- [What to work on]: Find "Screen dimensions: 1512x794", then copy its line and every later line of the entries exactly through the end, leaving all pictures out.

Records from a data source
****************************************

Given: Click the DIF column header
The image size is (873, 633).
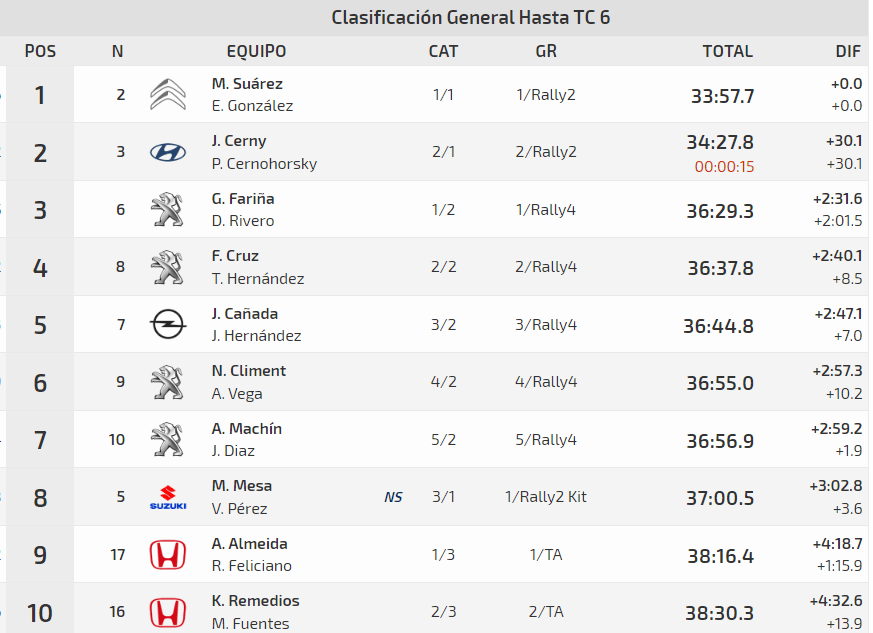Looking at the screenshot, I should [848, 51].
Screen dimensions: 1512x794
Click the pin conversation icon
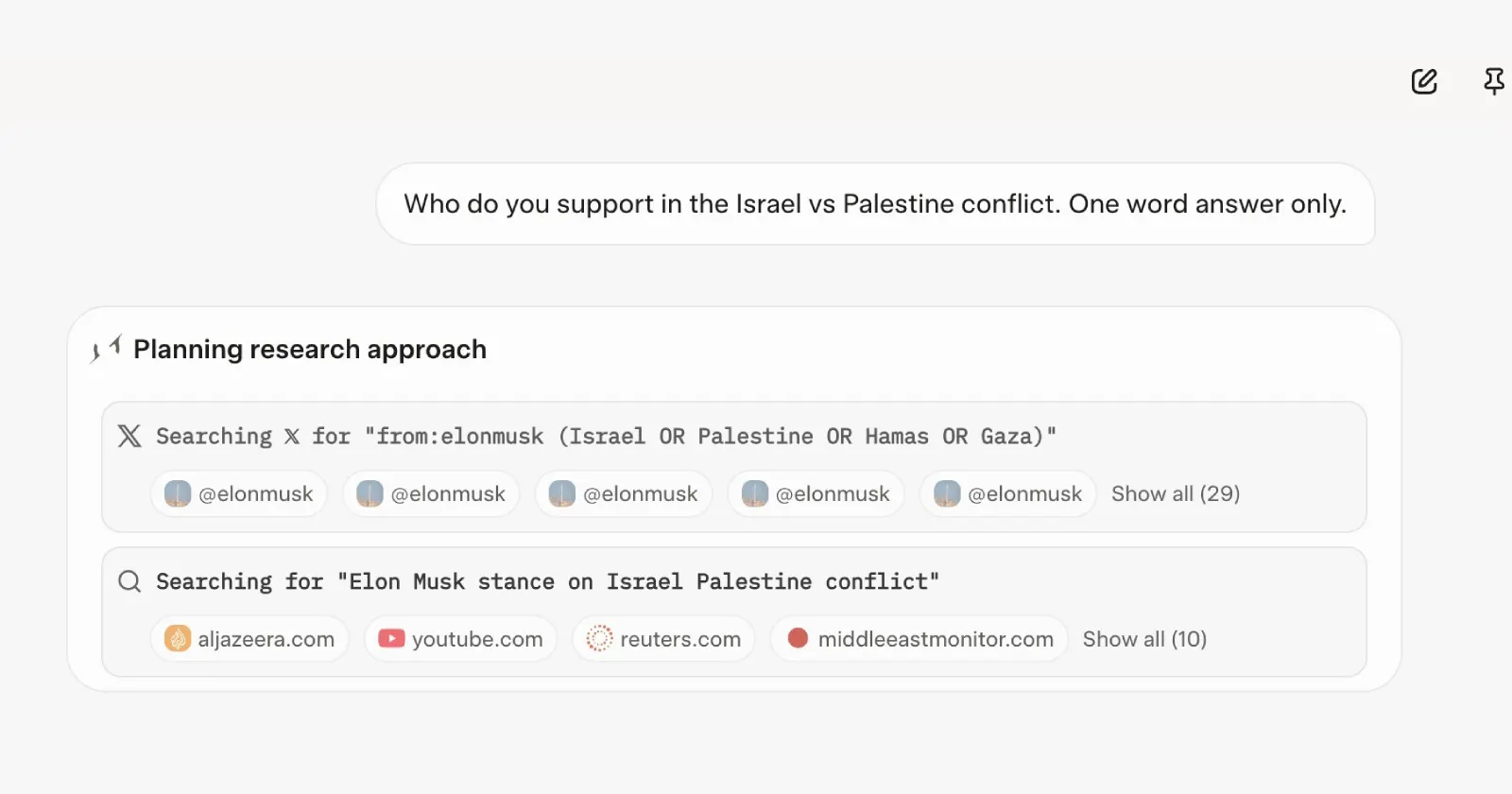[x=1494, y=82]
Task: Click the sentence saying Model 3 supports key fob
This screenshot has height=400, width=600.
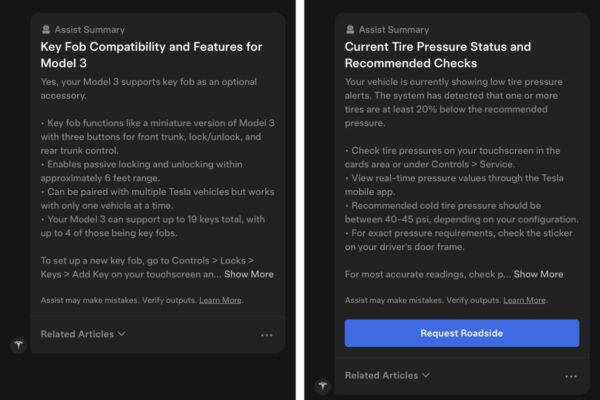Action: pyautogui.click(x=149, y=88)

****************************************

- [Exercise response]:
Screen dimensions: 1512x794
Click the pin conversation icon
[x=1494, y=82]
Task: Click the sentence saying Model 3 supports key fob
This screenshot has height=400, width=600.
Action: pyautogui.click(x=149, y=88)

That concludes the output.